## Task objective
Range to output from the entries below: the line containing "This screenshot has width=1247, height=510." through the line containing "Tap the three-dots". Set it down exactly, ends included, nothing else.

Provided entries Block Start

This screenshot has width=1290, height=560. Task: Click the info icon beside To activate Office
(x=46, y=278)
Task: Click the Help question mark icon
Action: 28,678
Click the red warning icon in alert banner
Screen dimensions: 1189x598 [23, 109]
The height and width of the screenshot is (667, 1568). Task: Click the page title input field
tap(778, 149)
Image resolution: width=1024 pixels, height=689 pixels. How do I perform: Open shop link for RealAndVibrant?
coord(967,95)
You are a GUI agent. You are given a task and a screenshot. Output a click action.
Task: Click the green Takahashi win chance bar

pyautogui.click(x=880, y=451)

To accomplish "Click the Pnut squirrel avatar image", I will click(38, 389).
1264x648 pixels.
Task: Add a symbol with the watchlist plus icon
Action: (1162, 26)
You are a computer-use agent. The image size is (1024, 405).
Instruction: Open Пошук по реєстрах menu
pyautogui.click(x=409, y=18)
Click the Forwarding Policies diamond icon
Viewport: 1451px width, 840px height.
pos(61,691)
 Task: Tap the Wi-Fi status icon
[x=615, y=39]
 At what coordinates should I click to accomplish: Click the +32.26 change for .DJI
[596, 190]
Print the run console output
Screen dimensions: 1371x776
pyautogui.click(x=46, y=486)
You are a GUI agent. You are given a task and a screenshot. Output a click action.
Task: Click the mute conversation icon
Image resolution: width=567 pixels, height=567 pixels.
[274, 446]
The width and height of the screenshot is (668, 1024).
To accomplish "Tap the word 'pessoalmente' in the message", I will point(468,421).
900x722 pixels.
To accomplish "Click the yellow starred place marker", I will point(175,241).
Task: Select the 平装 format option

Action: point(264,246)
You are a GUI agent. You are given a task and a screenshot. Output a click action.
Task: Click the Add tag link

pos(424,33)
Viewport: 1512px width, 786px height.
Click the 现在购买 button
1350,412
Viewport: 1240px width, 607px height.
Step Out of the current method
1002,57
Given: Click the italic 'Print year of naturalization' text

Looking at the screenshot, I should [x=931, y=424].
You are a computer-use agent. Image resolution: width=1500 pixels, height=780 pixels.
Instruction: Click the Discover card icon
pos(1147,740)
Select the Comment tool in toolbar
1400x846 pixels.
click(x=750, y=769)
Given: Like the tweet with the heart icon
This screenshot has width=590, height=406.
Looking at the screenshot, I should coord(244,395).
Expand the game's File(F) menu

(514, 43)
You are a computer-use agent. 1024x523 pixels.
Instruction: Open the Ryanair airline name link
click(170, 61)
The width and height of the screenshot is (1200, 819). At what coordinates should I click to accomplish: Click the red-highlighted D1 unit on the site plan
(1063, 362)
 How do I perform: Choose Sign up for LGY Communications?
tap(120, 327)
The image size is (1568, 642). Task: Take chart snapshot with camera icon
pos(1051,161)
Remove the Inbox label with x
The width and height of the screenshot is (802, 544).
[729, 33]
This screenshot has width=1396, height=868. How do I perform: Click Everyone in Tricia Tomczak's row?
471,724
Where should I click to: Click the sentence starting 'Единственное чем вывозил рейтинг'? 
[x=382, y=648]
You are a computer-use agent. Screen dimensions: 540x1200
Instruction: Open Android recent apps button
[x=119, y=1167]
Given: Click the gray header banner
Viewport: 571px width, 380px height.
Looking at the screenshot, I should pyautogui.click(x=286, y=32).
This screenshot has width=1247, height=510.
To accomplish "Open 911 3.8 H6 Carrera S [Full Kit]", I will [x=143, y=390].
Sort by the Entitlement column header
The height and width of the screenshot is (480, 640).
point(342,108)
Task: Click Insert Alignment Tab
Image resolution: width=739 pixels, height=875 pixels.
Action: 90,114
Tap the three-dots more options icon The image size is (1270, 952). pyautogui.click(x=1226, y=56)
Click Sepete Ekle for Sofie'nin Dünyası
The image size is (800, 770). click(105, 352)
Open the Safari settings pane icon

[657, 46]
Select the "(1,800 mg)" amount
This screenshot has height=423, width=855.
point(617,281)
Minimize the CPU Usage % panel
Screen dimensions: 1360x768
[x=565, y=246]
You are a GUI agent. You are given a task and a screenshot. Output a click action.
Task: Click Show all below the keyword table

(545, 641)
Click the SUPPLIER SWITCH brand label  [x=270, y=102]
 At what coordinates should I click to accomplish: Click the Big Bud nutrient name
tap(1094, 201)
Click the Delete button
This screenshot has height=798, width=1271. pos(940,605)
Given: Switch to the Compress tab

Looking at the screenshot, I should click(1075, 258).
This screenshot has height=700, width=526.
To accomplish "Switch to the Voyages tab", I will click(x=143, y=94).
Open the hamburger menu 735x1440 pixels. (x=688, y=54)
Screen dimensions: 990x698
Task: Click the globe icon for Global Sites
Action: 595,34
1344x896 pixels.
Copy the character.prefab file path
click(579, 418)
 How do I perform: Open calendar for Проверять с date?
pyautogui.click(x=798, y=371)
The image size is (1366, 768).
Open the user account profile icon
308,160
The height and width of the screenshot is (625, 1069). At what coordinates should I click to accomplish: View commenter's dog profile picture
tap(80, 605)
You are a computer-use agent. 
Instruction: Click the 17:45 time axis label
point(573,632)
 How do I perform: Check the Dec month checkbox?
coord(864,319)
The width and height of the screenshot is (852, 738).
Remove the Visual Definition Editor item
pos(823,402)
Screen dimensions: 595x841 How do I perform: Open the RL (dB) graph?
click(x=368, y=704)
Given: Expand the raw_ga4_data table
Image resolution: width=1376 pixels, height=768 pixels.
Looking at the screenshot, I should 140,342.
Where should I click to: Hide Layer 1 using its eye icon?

Provided entries Block End

## Answer space
This screenshot has width=1247, height=510.
To accomplish "Open 911 3.8 H6 Carrera S [Full Kit]", I will [x=143, y=390].
Sort by the Entitlement column header
The height and width of the screenshot is (480, 640).
point(342,108)
Task: Click Insert Alignment Tab
Image resolution: width=739 pixels, height=875 pixels.
Action: 90,114
Tap the three-dots more options icon The image size is (1270, 952). pyautogui.click(x=1226, y=56)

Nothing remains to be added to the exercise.